Alibaba
If the alliance with Snapdeal helps Alibaba enter India’s booming online retail space, it will be competing directly with Flipkart and Amazon. Reuters

Alibaba Holdings Ltd., the Chinese e-commerce giant founded by entrepreneur Jack Ma, priced its shares Thursday at $68 per share, at the high end of the expected range of $66 to $68 and setting up what's expected to be the biggest IPO in history. The price values Alibaba at almost $168 billion.

The company, which controls 80 percent of the e-commerce market in China, is expected to raise in excess of $21 billion when its shares start trading Friday on the New York Stock Exchange under the ticker symbol BABA.

The IPO caps a remarkable 15-year journey for Ma, who founded the company in his Hangzhou apartment with 12 partners and $60,000. After a brief hiccup in 2002 when the company almost collapsed, Alibaba not only rode the e-commerce wave in China, it helped create it, with both a payments system (Alipay) and delivery network that reached China's burgeoning consumer class.

Alibaba is a sprawling entity with diverse but interconnected businesses such as Taobao, which allows consumers to sell to each other, Tmall, a third-party platform for retailers and brands, Juhuasuan, a group-buying marketplace and Alibaba.com, an international wholesale market. Alibaba enables transactions so, unlike Amazon, it has no inventory or warehouses.

Priced at $68 per share, Alibaba will be valued at $167.6 billion at the outset, which puts it ahead of Chinese rival Tencent, which has a market cap of $148 billion and Amazon with a market cap of $150 billion.
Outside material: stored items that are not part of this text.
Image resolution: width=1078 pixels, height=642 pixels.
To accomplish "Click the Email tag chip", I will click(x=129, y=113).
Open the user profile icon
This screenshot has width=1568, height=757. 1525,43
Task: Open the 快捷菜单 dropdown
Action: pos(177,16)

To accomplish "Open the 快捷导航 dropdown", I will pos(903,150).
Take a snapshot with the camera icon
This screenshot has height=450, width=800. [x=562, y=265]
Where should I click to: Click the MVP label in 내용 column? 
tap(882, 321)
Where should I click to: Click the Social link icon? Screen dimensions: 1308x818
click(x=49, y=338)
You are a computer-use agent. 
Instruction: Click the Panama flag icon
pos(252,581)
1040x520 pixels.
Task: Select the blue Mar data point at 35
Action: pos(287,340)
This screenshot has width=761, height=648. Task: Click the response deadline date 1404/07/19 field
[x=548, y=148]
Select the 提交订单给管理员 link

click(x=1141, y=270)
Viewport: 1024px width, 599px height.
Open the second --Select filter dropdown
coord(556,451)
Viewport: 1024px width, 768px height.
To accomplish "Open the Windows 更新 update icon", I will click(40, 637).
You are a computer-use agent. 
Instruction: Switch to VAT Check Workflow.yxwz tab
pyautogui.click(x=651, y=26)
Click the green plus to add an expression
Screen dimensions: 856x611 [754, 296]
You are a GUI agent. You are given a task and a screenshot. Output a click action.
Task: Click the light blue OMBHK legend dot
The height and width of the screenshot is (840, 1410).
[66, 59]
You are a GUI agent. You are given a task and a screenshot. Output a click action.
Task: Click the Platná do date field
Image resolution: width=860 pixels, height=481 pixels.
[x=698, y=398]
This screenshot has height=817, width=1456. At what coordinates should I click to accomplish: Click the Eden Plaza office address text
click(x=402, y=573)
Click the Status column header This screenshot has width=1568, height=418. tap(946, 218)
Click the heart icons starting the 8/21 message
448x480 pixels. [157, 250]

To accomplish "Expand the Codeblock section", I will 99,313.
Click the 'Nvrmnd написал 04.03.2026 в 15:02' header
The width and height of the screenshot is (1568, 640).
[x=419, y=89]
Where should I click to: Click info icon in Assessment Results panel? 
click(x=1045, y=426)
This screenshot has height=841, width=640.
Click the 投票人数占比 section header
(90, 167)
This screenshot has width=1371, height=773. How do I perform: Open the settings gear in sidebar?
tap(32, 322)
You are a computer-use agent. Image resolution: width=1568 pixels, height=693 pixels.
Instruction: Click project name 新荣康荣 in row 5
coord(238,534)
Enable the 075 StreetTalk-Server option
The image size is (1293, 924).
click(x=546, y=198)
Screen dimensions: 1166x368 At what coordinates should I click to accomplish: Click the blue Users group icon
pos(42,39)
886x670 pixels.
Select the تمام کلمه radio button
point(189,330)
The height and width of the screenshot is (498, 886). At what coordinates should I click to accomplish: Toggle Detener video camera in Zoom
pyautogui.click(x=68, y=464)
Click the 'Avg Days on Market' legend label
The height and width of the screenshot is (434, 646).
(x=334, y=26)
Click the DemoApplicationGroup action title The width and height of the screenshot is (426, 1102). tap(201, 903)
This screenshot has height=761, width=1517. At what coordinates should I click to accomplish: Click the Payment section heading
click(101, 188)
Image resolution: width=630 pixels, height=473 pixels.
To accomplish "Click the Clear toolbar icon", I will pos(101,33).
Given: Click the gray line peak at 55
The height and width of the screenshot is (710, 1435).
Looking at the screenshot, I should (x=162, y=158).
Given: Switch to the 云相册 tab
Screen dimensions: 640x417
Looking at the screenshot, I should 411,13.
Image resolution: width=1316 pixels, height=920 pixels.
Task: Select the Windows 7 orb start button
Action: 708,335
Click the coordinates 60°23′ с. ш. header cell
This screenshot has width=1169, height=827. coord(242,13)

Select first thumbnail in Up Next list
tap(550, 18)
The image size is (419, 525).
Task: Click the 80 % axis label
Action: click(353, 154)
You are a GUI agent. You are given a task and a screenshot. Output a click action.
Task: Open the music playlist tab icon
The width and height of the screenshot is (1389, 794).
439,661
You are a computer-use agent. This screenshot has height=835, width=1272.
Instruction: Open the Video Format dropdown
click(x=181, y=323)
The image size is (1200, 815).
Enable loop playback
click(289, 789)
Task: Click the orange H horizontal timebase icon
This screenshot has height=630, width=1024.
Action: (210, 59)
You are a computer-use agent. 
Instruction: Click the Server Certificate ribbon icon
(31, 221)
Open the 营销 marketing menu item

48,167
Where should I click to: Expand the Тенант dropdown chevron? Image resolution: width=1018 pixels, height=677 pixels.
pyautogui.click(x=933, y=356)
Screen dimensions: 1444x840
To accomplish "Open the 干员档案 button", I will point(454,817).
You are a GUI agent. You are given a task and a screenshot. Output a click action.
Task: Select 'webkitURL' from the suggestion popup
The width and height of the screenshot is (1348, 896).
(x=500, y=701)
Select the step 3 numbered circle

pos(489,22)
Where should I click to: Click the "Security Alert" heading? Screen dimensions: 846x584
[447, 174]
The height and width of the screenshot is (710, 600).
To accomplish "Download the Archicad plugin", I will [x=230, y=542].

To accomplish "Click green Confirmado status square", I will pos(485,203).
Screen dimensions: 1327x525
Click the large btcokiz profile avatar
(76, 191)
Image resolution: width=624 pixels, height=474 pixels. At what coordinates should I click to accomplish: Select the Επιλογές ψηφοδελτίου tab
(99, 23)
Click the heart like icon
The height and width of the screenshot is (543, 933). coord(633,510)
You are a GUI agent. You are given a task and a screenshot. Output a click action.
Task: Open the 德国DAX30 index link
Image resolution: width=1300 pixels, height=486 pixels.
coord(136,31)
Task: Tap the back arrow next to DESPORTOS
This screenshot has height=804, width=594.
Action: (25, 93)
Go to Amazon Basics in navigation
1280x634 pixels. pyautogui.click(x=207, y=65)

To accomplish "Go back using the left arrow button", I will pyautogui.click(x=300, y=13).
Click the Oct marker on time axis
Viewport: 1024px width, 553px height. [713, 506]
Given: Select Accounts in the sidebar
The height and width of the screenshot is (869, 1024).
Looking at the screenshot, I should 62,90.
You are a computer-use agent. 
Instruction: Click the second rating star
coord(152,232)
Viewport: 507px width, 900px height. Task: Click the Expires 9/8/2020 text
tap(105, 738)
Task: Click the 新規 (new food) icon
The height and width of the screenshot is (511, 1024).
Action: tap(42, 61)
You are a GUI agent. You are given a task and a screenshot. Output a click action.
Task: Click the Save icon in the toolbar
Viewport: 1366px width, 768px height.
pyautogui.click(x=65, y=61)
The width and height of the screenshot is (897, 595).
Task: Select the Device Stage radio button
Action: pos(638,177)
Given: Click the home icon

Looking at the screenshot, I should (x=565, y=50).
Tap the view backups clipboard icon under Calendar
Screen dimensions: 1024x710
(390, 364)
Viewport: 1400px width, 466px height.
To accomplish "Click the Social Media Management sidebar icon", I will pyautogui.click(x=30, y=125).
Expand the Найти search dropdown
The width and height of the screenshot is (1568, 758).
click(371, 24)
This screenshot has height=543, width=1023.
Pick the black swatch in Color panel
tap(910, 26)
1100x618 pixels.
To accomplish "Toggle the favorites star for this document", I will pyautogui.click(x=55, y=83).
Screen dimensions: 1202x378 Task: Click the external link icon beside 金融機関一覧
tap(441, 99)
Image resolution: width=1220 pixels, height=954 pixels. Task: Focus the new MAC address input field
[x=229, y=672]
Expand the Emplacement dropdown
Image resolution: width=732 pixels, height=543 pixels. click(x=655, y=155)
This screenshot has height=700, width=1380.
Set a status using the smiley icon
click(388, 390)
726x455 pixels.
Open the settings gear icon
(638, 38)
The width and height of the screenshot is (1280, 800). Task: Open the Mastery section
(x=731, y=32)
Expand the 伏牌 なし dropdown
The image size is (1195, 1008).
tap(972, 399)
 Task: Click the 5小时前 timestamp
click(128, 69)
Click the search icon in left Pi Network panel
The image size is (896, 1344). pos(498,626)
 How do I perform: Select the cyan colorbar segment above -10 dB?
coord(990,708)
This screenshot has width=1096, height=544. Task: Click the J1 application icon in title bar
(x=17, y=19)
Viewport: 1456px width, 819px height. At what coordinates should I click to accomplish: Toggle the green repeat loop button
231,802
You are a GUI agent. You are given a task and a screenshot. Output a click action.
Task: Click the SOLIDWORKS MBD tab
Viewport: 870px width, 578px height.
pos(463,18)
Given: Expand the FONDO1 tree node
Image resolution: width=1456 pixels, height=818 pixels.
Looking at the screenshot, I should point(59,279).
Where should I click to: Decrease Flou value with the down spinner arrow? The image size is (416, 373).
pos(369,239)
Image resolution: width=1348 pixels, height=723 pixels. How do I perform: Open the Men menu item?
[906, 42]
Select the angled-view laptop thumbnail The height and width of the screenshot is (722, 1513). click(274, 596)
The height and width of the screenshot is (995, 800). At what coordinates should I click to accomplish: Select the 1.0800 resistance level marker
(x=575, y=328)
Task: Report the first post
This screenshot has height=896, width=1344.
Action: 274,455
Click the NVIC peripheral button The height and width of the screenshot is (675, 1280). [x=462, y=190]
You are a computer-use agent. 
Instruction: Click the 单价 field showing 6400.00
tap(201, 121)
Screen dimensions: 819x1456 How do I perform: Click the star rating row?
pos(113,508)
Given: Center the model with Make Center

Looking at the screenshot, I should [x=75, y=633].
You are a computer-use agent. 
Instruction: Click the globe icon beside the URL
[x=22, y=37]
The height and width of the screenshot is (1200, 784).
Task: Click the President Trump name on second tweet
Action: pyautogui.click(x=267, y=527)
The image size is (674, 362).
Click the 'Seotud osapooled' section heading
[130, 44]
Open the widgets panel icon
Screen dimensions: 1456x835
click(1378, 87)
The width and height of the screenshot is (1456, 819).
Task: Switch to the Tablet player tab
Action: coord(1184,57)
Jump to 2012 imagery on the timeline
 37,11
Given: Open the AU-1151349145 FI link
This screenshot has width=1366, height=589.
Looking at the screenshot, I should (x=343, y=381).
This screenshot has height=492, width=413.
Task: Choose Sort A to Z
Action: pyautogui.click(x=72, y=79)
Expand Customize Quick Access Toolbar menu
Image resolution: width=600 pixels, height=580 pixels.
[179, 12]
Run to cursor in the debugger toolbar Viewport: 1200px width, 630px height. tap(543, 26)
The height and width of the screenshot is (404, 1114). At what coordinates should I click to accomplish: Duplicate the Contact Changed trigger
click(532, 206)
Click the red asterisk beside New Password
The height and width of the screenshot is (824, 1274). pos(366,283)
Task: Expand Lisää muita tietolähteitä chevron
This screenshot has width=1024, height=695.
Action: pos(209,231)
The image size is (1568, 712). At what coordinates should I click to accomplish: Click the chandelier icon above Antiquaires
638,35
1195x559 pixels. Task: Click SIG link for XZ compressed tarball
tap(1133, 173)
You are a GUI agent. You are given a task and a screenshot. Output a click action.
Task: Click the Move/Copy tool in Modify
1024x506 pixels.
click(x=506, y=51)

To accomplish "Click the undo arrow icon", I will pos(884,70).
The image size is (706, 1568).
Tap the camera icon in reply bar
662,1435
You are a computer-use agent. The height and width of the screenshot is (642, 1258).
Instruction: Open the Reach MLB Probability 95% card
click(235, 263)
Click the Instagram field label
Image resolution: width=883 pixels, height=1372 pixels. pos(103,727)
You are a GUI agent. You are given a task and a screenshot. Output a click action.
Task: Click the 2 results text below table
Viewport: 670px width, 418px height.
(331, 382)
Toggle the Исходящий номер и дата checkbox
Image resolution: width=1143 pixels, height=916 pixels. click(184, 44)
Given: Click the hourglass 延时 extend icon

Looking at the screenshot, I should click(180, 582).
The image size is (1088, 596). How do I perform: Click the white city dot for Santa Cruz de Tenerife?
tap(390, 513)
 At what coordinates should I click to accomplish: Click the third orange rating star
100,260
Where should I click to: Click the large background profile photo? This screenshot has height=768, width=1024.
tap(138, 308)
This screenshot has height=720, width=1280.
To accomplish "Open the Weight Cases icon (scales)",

Alibaba had $2.5 billion in revenue in the quarter ended June 30, and profits of $2 billion. Amazon had revenue of $19.34 billion and recorded a loss of $15 million.

The deal will generate a $6 billion in after-tax cash for Yahoo, which is selling 27 percent of its stake in the company. AOL shares spiked today on rumors that Yahoo would use the cash to buy AOL, a persistent rumor over the years.